And let's add this time a pyramid. So, the pyramid object is right down here. I will add that. And you notice they show up in the center of the world again. Let's take that pyramid, and I'm going to drag it on the positive X axis this time. So now they're side by side. Let's take the pyramid and parent it to the cube. Oops! I missed that time. You can drag it right onto there. Now, you can see that it's indented. Scale is a really important thing to keep in mind when you're working with parents and children. And remember, they inherit their values from the parent. And Scale can be a really tricky thing.
As a general rule, I only ever change the Scale value here in the Coordinate properties when I'm animating. I never use that to model.
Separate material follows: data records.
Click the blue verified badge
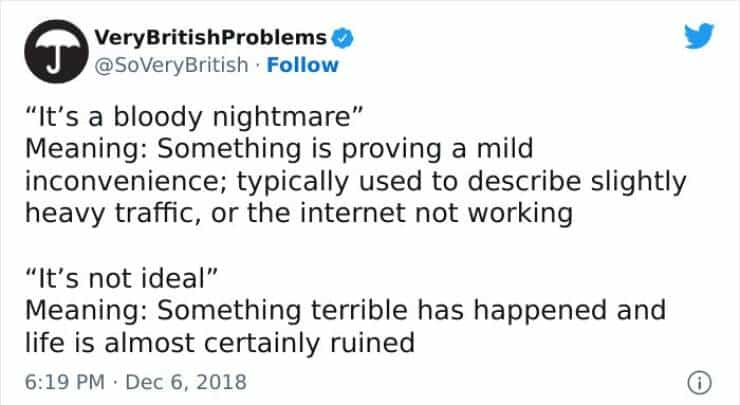740x405 pixels. pos(341,39)
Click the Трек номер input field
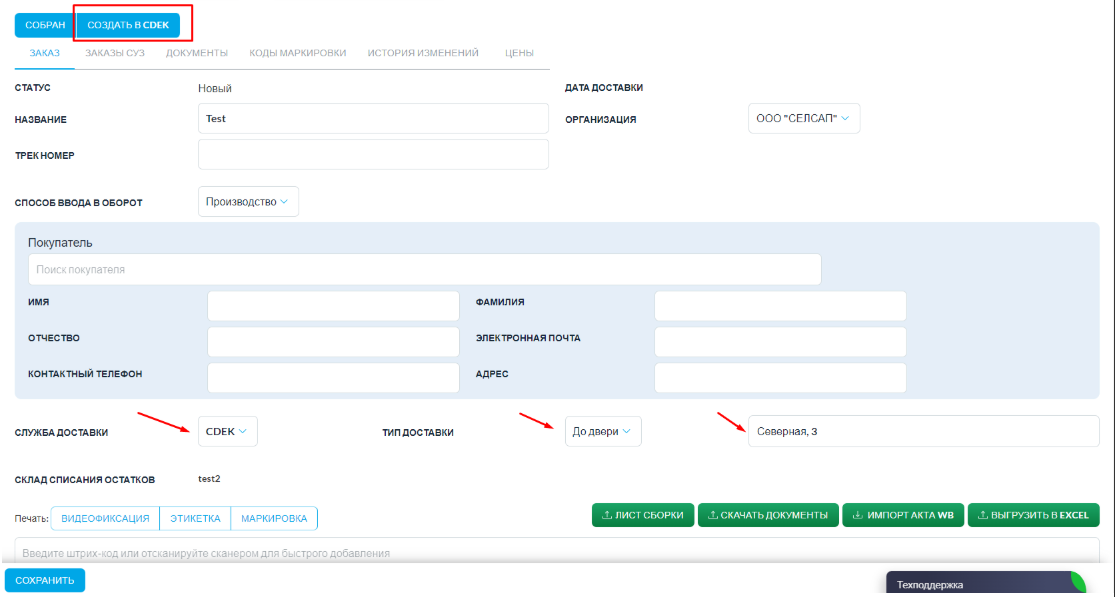The image size is (1117, 598). tap(373, 155)
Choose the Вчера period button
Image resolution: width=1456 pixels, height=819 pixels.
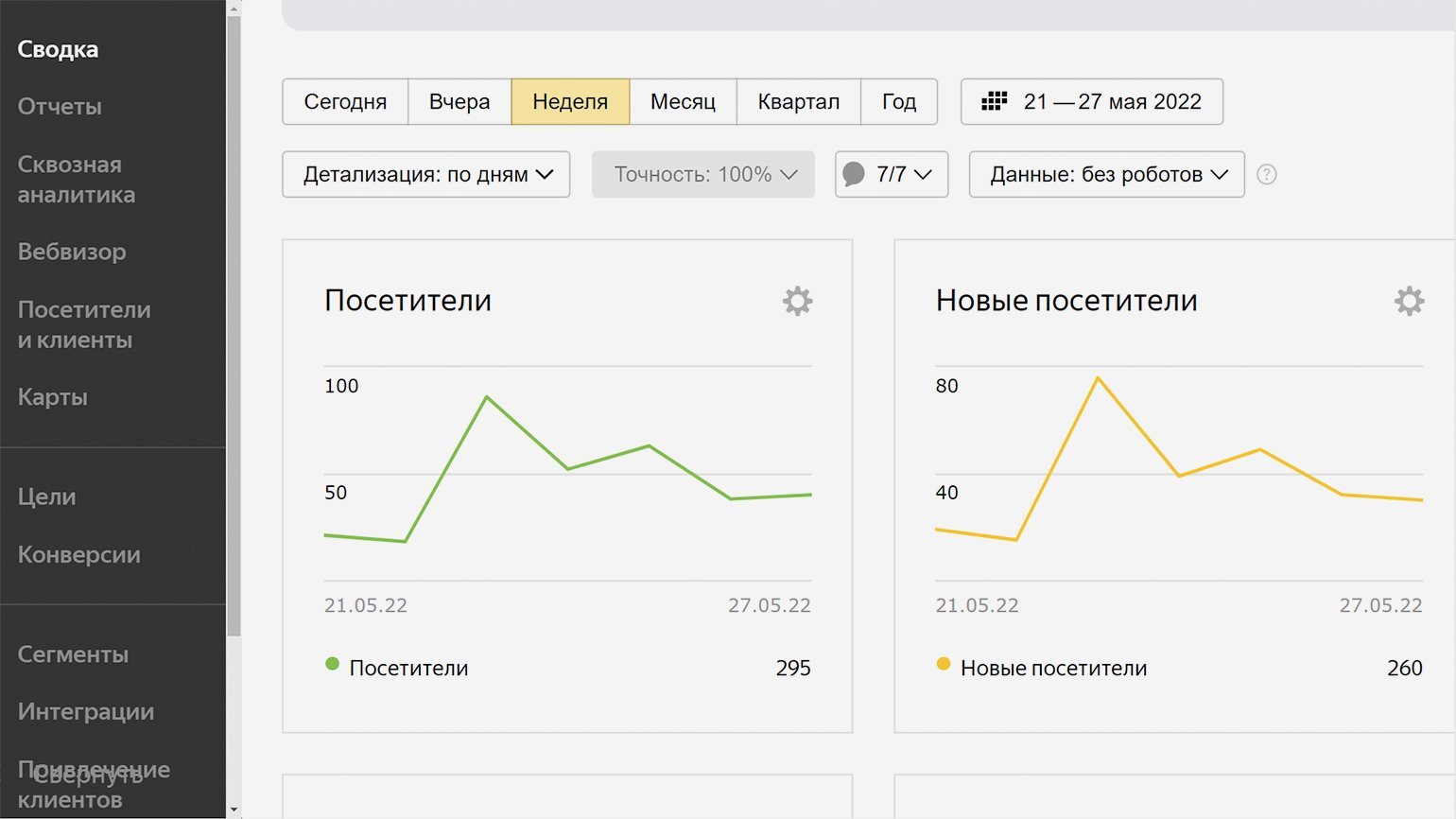click(459, 101)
And the reason is that let's say, for example, I want to make this cube taller. I'm going to take my pyramid out of the hierarchy, and I make the cube taller by changing the Y value here from 1 to 2. Now, my cube got taller, and I can put my pyramid back into the cube hierarchy. Now, when I select the cube and look at it, its value says 1 by 2 by 1. When I select the pyramid and look at its scale value, it's set to 1 by 0.5 by 1.
That's because it is roughly half the size of this pyramid based on the scale relativity. Let's grab the Rotation tool by hitting R on the keyboard. If I rotate this pyramid--I'm going to grab the Y axis band and rotate the pyramid around its Y axis--everything looks normal. Now, watch what happens when I grab the X axis band and rotate the pyramid around the X axis. Whoa! My pyramid has become distorted. That's because it's trying to rotate through the Y value scale that it's inheriting from its parent, and so it's being distorted along the Y axis relative to the parent.
Now, it's very important that you keep that in mind as you're working with your object relationships. Children inherit the Scale value from their parent, and that Scale value gets translated down through the hierarchy and can cause weird distortions in your objects when they animate. Object relationships really drive all of the functionality inside of CINEMA 4D, and it's really important to get a handle on understanding them before you move on.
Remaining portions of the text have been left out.